### ASSIGNMENT
Write out exactly the lines below that run from the one containing "Image resolution: width=426" through the one containing "Given: Select the", both included, with no other lines.

### EXERCISE MATERIAL

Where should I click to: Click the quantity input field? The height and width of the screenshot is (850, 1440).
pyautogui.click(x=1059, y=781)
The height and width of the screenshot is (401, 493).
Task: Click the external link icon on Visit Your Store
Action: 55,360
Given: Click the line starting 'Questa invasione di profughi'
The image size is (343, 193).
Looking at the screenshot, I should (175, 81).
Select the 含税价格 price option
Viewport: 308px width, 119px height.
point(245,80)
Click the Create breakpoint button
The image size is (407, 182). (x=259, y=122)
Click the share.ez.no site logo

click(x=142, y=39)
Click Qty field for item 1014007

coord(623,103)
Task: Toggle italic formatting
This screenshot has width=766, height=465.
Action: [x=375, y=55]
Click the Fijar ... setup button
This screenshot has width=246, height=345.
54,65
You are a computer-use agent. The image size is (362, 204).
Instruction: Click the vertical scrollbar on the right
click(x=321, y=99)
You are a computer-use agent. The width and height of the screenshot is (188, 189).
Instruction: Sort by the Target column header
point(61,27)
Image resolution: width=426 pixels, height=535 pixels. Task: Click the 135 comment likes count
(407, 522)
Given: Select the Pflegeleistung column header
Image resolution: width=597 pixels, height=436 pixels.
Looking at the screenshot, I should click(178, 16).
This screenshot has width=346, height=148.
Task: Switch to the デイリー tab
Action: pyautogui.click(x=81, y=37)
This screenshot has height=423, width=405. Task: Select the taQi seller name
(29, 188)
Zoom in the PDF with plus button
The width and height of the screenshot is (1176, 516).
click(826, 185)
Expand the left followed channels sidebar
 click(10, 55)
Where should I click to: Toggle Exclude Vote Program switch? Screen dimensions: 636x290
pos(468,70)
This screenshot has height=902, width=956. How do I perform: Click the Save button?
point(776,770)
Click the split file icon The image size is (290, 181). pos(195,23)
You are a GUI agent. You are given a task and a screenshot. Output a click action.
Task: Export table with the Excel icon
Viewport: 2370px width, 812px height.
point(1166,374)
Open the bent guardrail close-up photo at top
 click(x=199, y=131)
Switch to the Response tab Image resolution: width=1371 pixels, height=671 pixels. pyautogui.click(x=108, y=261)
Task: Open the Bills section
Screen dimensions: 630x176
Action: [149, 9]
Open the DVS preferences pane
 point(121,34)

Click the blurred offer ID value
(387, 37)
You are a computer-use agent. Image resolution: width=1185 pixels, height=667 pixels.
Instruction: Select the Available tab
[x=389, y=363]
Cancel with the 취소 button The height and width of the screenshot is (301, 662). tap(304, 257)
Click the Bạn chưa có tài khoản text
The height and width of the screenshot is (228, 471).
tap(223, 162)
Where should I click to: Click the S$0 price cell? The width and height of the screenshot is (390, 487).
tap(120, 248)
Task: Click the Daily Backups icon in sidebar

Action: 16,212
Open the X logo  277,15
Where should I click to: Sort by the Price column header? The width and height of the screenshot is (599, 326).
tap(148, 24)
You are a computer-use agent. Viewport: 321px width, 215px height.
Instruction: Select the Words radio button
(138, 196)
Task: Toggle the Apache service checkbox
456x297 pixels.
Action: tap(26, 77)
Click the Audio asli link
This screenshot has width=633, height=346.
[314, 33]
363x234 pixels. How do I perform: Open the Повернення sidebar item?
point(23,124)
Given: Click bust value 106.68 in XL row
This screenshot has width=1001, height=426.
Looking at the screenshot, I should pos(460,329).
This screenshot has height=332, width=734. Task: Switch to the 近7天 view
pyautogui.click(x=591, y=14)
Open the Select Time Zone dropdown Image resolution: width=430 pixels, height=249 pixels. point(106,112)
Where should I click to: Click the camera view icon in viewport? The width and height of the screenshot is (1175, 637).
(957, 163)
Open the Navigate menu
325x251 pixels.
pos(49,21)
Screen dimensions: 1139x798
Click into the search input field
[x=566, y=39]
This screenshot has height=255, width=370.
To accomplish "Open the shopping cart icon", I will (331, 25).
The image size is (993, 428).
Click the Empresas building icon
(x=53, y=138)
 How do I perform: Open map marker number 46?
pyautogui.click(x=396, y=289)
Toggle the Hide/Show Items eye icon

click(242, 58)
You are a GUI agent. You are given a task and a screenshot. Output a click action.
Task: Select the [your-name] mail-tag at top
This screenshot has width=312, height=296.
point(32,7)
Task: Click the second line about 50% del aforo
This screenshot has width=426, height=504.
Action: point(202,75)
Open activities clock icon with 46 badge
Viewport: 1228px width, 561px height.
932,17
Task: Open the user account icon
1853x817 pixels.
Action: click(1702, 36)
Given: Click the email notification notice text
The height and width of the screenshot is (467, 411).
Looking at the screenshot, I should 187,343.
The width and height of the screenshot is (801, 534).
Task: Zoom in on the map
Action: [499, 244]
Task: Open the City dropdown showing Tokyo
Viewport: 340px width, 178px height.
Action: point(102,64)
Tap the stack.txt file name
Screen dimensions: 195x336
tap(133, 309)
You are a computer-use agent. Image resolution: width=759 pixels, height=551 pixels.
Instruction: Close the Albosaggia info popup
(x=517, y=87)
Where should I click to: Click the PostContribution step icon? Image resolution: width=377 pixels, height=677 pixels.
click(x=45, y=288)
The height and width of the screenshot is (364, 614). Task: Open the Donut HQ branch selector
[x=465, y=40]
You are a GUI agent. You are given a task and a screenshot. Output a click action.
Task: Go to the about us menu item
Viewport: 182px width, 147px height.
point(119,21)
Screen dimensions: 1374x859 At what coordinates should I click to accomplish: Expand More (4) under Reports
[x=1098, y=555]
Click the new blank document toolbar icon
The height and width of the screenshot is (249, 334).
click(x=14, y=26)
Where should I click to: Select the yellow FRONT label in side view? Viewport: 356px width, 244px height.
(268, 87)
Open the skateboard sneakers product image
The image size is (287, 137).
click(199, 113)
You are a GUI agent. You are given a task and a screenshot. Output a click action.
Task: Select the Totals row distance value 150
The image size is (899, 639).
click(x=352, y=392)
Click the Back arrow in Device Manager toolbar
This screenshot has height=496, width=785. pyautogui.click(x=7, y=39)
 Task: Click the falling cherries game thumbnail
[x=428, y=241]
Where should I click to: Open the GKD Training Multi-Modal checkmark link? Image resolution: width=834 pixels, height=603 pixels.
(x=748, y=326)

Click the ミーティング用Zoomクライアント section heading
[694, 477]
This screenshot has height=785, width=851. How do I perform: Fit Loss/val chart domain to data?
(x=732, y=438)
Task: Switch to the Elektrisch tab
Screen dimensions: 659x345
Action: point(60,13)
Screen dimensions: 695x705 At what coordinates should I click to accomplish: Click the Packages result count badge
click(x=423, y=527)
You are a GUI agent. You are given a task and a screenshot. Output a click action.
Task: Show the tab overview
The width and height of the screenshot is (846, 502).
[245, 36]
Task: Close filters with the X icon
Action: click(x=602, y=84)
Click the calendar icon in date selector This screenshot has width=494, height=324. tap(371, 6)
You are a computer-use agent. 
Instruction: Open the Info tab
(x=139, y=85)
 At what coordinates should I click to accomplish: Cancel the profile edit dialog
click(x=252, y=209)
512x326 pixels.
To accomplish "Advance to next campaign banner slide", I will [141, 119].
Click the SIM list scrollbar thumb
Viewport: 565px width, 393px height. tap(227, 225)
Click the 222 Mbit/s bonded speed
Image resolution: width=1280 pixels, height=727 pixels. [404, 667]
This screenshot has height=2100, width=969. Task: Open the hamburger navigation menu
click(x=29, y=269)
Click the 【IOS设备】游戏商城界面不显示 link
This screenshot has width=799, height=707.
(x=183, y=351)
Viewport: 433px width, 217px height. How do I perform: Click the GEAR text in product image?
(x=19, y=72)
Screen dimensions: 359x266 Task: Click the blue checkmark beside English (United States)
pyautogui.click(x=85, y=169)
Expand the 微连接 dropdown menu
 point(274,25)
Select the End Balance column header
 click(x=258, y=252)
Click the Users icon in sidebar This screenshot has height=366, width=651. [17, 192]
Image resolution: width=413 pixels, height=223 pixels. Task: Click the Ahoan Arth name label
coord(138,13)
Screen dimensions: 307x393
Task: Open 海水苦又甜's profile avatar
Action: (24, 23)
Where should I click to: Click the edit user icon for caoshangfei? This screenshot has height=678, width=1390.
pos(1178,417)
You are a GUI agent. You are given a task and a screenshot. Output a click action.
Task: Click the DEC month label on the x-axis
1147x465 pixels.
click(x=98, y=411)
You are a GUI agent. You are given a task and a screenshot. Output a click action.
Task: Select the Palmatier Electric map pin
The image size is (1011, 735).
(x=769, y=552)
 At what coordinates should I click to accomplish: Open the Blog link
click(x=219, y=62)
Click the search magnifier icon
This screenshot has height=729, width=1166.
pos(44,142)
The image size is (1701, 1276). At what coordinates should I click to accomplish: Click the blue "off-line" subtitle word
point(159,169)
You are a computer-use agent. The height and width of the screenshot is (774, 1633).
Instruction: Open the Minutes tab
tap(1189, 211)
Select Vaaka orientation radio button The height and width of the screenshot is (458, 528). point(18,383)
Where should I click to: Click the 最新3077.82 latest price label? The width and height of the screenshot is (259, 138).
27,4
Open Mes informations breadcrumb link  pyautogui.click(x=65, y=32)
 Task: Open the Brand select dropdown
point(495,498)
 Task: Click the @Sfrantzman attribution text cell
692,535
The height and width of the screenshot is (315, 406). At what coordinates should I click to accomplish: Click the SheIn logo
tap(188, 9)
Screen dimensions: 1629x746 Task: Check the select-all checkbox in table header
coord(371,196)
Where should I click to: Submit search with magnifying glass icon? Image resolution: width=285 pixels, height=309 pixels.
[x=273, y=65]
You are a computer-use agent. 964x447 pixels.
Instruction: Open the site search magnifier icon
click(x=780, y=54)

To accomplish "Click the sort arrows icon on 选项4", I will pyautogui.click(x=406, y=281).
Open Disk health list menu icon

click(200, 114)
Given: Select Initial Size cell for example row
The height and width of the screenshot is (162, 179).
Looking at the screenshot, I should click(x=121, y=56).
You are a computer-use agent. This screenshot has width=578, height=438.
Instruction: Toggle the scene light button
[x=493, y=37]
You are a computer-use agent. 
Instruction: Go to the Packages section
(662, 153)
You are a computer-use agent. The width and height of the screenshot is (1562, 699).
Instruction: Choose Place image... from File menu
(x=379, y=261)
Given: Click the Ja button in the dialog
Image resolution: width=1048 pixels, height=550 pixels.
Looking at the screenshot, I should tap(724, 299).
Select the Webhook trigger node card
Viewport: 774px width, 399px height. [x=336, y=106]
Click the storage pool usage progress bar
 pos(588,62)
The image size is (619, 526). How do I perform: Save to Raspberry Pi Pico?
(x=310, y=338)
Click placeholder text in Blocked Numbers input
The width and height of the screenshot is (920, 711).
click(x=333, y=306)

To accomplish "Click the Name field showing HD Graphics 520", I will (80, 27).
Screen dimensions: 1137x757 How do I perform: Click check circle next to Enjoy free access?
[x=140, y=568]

### SOLVED EXERCISE
Image resolution: width=426 pixels, height=535 pixels. Task: Click the 135 comment likes count
(407, 522)
Given: Select the Pflegeleistung column header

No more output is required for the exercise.